- Brief: Express the records as a two-column CSV with the columns text and answer, one row per record, each field in quotation marks and line breaks turned into spaces. Begin at the line that has "You are a computer-use agent." and stop at the end of the records, leaving the pictures out.
━━ Supplied data
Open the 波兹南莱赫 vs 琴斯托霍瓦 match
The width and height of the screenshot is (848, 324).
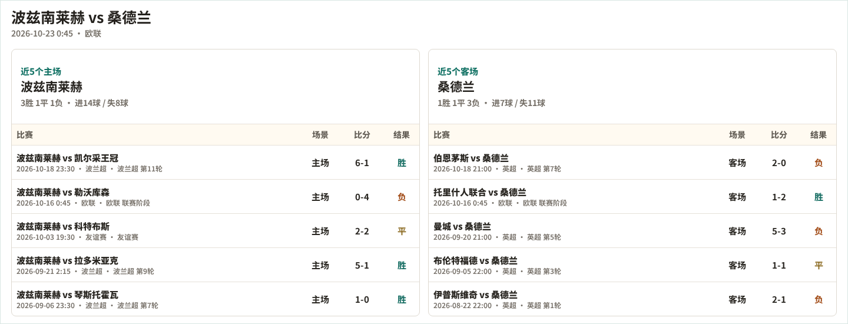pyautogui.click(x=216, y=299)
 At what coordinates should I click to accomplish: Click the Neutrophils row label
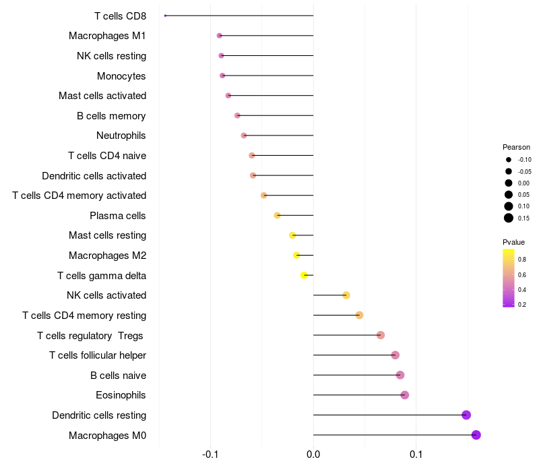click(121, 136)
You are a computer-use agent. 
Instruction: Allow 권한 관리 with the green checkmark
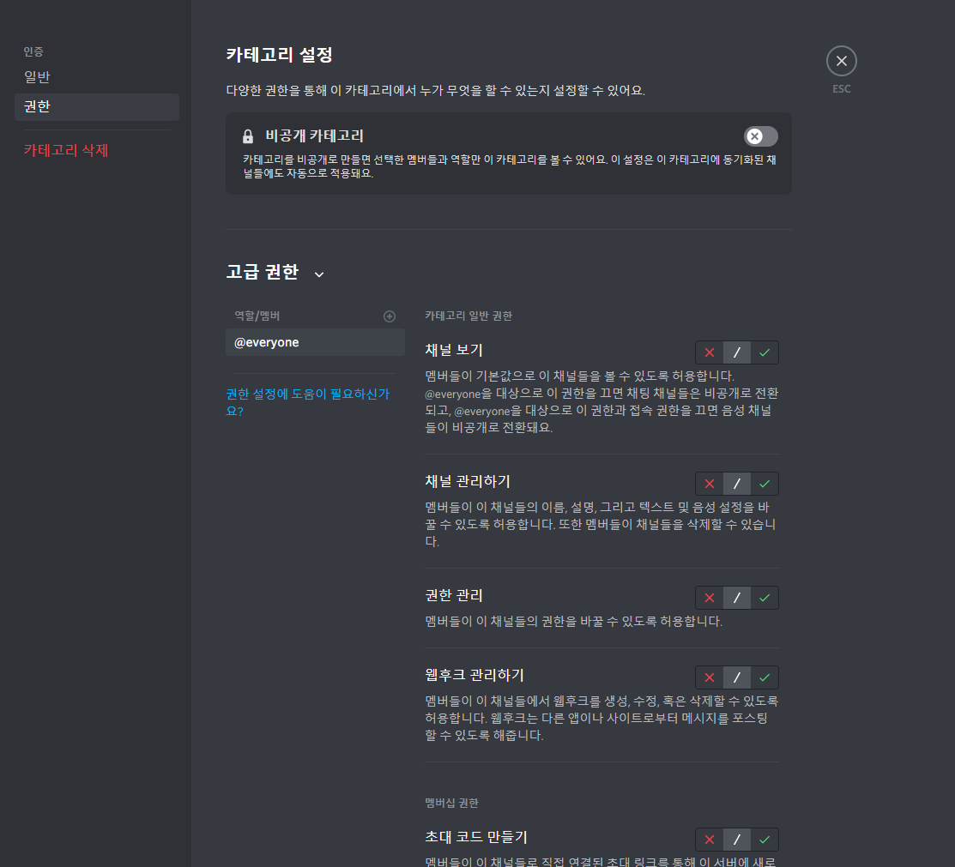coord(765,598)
━━━━
- Output of the task:
text,answer
"You are a computer-use agent. Instruction: Allow 권한 관리 with the green checkmark","coord(765,598)"